题目连接:https://cn.vjudge.net/problem/ZOJ-3609
The modular modular multiplicative inverse of an integer a modulo m is an integer x such that a-1≡x (mod m). This is equivalent to ax≡1 (mod m).
Input
There are multiple test cases. The first line of input is an integer T ≈ 2000 indicating the number of test cases.
Each test case contains two integers 0 < a ≤ 1000 and 0 < m ≤ 1000.
Output
For each test case, output the smallest positive x.

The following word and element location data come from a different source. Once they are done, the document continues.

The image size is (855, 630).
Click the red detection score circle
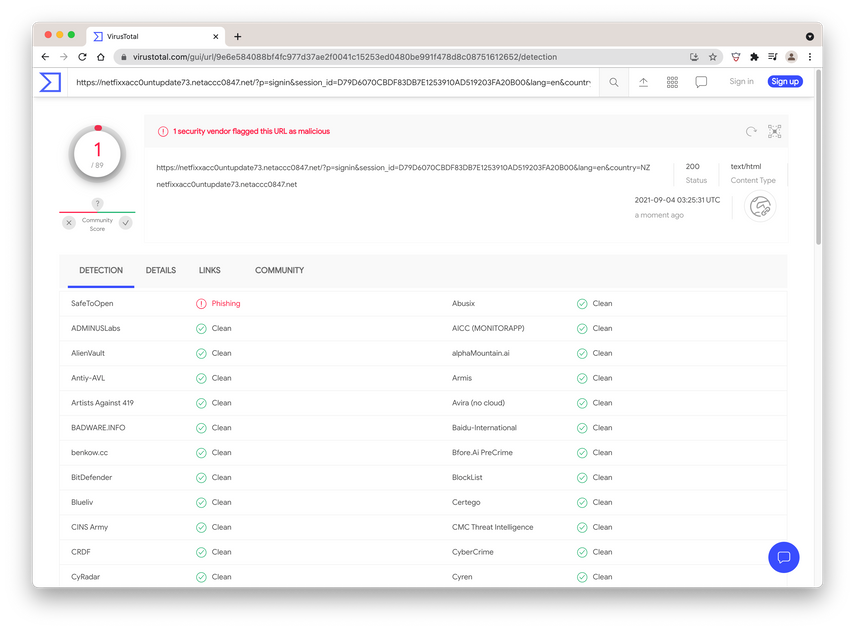tap(97, 151)
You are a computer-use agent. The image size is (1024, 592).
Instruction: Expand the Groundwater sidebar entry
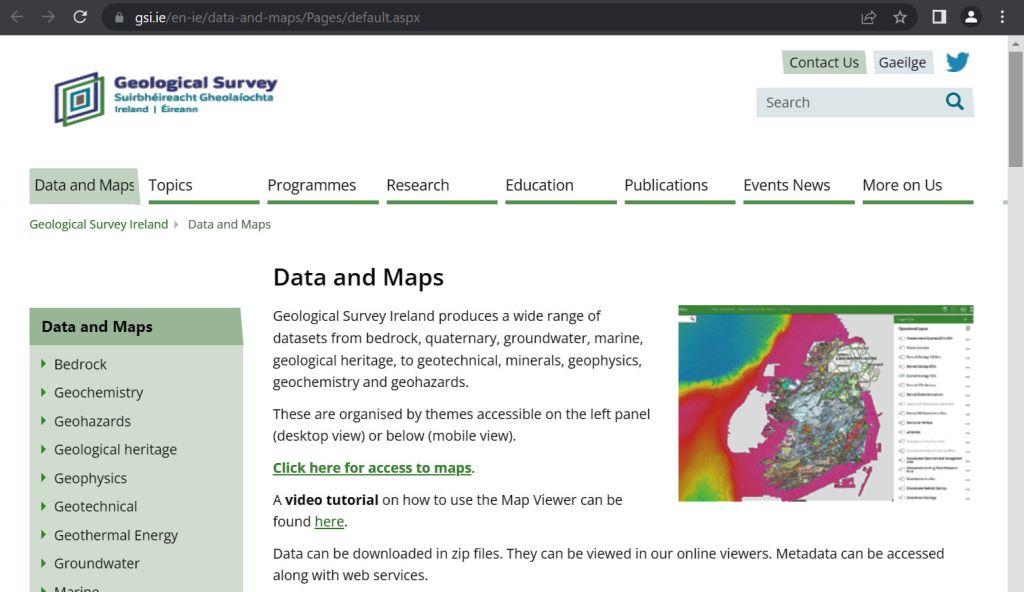pos(97,563)
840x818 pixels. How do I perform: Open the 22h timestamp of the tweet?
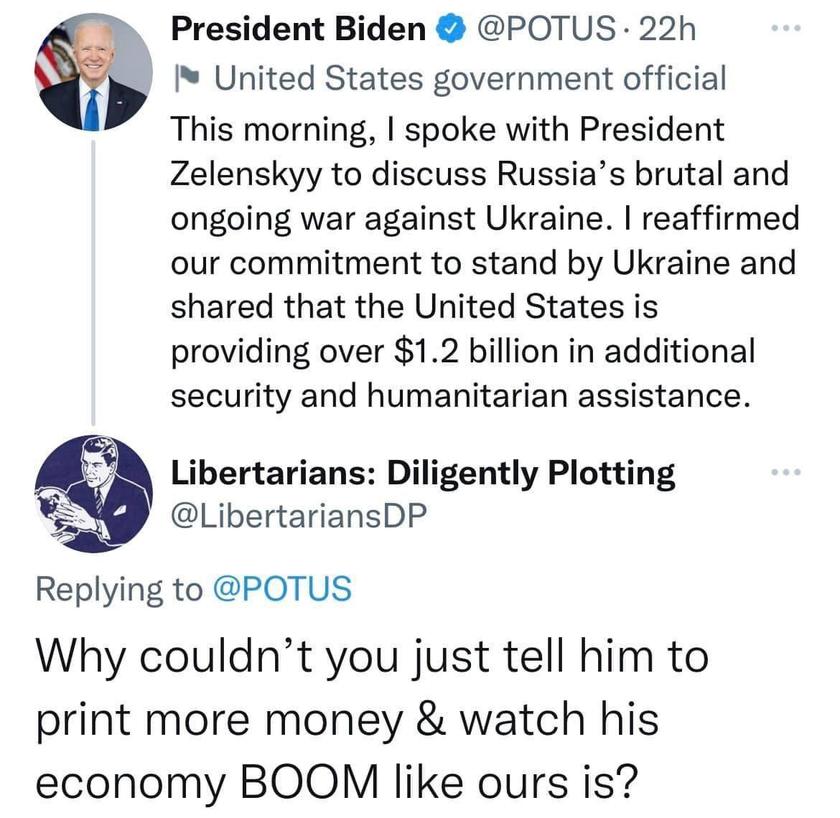tap(668, 29)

If such x doesn't exist, output "Not Exist".
Sample Input
3 3 11 4 12 5 13
Sample Output
4 Not Exist 8
#include <iostream>
#include <cstdio>
#include <cstring>
#include <algorithm>
#include <cmath>
using namespace std;
typedef long long ll;
const int maxn=1e5+5;
ll ex_gcd(ll a,ll b,ll &x,ll &y)
{
if(a==0&&b==0)return -1;
if(b==0)
{
x=1;
y=0;
return a;
}
ll d=ex_gcd(b,a%b,y,x);
y-=a/b*x;
return d;
}
ll ex_gcd1(ll a,ll n)
{
ll x,y;
ll d=ex_gcd(a,n,x,y);
if(d==1)
{
if(x<0)
return (x%n+n)%n;
else if(x==0)
return n;
return x;
}
else return -1;
}
ll gcd(ll a,ll b)
{
if(b==0)return a;
return gcd(b,a%b);
}
int main()
{
int T;
scanf("%d",&T);
while(T--)
{
ll a,b;
scanf("%lld%lld",&a,&b);
if(gcd(a,b)!=1)
{
printf("Not Exist\n");
continue;
}
ll g=ex_gcd1(a,b);
if(g==-1)
printf("Not Exist\n");
else
{
printf("%lld\n",g);
}
}
return 0;
}